PK IMM FISIPOL UMY
Fastabiqul khairat

Membumikan Gerakan Berbasis Riset sebagai Manifestasi Nilai Religiusitas, Humanitas, dan Intelektualitas dalam Ikatan.

Spread the love

Oleh : Muhammad Yasir Abdad (Anggota Bidang RPK IMM Fisipol UMY)

Geliat globalisasi dalam masyarakat heterogen saat ini menumbuhkan
problematika sosial yang kian kompleks dan memerlukan sebuah solusi yang inovatif, dan tepat sasaran. Fenomena yang terjadi berdasar pada fakta empiris menjadi satu hal yang perlu dikaji untuk memprediksi ikhwal kondisi sosial yang kian berkembang dan menimbulkan gejala destruktif dalam masyarakat. Ikatan Mahasiswa Muhammadiyah yang dikenal sebagai organisasi kepemudaan yang bersifat moderat, seharusnya mampu menjawab tantangan globalisasi ini dengan Tri Kompetensi Dasar yang menjadi ciri khas gerakannya. Pada posisi organisasi
yang berpegang pada prinsip keagamaan, kemasyarakatan, dan keilmuan inilah,

IMM dirasa penting untuk membangun praktik penelitian yang dimulai dengan sebuah paradigma sosial yang utuh dan berkelanjutan.
Melihat realitas yang ada saat ini, banyak akademisi yang melakukan
penelitian yang bersifat subjektif dan ditunggangi oleh unsur politik untuk
membangun kepercayaan masyarakat terhadap kepentingan tertentu. Keadaan ini menjadi sebuah gejala yang riskan ditengah gelombang informasi yang cukup massif namun masih dipertanyakan kebenarannya. Penerapan metodologi penelitian yang kurang tepat dengan fenomena yang dikaji, tendensi individual yang akan merubah keaslian fakta lapangan, dan desakan kepentingan politik menjadi hal yang merusak paradigma berpikir masyarakat dalam menyikapi sebuahgejala. Selain itu, hasil penelitian masyarakat yang terkesan grusa-grusu berimplikasi pada lahirnya kebijakan yang tidak sesuai dengan kebutuhan masyarakat. Permasalahan inilah yang kemudian menuntut IMM untuk turut andil
dalam membentuk konstruksi sosial yang mampu menghadapi tantangan
globalisasi yang penuh akan perebutan kepentingan dan bersifat merugikan masyarakat.

* * * * * * * * *

**LATIHAN 1:** Ubah bagian artikel tentang gerakan riset IMM yang dimulai pada kata-kata "Spread the love" dan berhenti setelah kata-kata "utuh dan berkelanjutan.", dengan mengganti "globalisasi" menjadi "modernisasi".
**LATIHAN 2:** Tampilkan setiap baris entri yang memuat kata "Move", dengan membedakan huruf besar dan huruf kecil.
Artikel di atas tidak memiliki hubungan apa pun dengan entri data.

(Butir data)
* * * * * * * * *

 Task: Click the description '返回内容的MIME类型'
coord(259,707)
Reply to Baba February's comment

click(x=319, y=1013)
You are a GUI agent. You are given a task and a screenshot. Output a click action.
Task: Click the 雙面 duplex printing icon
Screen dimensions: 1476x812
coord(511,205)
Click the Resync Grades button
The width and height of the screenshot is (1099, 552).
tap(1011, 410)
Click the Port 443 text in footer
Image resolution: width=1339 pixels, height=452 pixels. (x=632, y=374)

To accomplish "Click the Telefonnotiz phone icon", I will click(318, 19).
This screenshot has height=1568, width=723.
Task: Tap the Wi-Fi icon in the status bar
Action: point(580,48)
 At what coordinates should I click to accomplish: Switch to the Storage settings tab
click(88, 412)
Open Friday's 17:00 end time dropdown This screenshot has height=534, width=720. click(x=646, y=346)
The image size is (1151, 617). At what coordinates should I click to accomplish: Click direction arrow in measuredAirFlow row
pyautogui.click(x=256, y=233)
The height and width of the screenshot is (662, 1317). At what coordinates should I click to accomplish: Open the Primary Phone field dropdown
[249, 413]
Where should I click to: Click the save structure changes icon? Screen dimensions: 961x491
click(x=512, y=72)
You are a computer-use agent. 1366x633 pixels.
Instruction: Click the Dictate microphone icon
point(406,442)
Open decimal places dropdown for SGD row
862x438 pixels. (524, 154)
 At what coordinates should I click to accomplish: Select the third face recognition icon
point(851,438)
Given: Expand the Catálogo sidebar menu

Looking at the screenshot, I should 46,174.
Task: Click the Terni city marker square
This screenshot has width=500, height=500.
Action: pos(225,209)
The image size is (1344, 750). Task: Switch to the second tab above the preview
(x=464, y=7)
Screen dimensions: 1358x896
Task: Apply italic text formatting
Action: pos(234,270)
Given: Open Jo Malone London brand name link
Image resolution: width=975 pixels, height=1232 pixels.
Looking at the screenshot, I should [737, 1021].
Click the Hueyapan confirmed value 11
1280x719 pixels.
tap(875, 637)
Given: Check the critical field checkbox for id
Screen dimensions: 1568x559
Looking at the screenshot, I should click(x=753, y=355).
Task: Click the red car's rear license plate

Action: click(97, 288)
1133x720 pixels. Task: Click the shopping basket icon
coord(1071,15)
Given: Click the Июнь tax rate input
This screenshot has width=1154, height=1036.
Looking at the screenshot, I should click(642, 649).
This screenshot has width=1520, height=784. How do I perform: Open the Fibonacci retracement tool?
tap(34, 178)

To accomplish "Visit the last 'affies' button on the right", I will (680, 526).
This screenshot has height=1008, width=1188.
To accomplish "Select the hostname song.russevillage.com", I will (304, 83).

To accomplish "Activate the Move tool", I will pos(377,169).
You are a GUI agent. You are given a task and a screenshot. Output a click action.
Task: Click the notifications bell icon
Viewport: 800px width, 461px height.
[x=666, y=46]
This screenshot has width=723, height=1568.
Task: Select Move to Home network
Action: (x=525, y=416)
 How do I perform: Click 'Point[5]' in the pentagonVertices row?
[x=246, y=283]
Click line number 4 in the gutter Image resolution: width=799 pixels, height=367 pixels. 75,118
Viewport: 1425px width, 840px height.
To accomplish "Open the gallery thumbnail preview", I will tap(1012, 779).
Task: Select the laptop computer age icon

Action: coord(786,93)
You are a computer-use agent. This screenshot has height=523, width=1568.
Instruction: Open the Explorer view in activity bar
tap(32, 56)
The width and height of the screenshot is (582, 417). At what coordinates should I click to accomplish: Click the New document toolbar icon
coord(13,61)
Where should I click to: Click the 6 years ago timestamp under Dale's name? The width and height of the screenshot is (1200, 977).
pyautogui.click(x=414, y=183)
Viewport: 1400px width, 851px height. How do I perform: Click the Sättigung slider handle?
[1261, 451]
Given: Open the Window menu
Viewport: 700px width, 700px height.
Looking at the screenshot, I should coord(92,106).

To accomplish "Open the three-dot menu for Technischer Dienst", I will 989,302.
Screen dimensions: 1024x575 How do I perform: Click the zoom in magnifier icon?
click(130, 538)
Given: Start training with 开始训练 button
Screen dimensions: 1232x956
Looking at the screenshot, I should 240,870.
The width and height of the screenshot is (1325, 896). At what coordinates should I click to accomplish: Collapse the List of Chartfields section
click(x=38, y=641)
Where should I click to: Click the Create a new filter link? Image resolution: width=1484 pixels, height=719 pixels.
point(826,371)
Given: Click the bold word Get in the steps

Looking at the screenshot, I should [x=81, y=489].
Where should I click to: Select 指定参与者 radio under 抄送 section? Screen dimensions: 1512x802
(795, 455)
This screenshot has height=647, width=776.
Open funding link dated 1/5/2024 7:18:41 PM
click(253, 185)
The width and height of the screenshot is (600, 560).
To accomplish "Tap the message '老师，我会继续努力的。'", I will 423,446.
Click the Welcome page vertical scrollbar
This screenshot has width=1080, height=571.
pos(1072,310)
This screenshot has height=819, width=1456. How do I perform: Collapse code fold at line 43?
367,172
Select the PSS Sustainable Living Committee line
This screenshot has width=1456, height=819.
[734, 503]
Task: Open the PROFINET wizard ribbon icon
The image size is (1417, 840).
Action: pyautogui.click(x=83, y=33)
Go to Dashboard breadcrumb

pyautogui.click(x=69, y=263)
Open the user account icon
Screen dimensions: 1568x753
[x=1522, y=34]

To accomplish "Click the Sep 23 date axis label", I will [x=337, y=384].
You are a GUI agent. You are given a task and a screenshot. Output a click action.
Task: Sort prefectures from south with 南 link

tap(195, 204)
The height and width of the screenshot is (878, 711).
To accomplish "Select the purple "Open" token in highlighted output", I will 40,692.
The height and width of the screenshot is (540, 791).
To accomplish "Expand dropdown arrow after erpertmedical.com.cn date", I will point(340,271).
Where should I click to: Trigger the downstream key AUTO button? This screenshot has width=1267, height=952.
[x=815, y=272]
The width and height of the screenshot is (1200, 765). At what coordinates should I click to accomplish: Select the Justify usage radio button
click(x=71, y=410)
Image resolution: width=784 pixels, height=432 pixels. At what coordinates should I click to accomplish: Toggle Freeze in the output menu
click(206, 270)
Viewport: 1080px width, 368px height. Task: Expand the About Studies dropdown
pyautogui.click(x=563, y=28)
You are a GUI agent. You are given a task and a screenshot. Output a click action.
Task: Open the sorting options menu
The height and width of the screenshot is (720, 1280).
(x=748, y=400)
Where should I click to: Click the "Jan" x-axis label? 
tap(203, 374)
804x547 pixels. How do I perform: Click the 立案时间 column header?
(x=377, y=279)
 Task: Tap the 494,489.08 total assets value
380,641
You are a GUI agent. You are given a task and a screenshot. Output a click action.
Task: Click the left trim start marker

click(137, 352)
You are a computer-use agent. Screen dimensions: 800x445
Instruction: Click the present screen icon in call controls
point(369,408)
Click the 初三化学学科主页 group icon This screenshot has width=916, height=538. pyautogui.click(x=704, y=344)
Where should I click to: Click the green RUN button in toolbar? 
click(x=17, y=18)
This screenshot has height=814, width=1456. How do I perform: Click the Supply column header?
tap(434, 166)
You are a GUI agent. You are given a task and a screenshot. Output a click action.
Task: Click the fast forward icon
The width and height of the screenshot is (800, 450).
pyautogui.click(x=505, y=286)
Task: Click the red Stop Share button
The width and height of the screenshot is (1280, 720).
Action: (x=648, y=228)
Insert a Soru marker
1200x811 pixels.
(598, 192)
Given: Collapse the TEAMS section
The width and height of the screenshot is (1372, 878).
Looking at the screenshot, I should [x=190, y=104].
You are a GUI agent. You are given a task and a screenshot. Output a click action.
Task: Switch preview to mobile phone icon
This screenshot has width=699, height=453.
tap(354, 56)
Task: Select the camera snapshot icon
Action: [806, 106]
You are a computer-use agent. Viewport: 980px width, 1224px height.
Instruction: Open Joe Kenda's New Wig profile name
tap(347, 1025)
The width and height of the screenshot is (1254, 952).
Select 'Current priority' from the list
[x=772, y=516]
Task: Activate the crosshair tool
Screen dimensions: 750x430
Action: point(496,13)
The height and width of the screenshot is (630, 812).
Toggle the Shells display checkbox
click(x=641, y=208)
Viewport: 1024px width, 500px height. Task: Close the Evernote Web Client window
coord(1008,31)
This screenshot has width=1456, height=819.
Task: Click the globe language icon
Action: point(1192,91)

* * * * * * * * *

**JAWABAN LATIHAN 1:**
Spread the love

Oleh : Muhammad Yasir Abdad (Anggota Bidang RPK IMM Fisipol UMY)

Geliat modernisasi dalam masyarakat heterogen saat ini menumbuhkan
problematika sosial yang kian kompleks dan memerlukan sebuah solusi yang inovatif, dan tepat sasaran. Fenomena yang terjadi berdasar pada fakta empiris menjadi satu hal yang perlu dikaji untuk memprediksi ikhwal kondisi sosial yang kian berkembang dan menimbulkan gejala destruktif dalam masyarakat. Ikatan Mahasiswa Muhammadiyah yang dikenal sebagai organisasi kepemudaan yang bersifat moderat, seharusnya mampu menjawab tantangan modernisasi ini dengan Tri Kompetensi Dasar yang menjadi ciri khas gerakannya. Pada posisi organisasi
yang berpegang pada prinsip keagamaan, kemasyarakatan, dan keilmuan inilah,

IMM dirasa penting untuk membangun praktik penelitian yang dimulai dengan sebuah paradigma sosial yang utuh dan berkelanjutan.

**JAWABAN LATIHAN 2:**
To accomplish "Activate the Move tool", I will pos(377,169).
Task: Select Move to Home network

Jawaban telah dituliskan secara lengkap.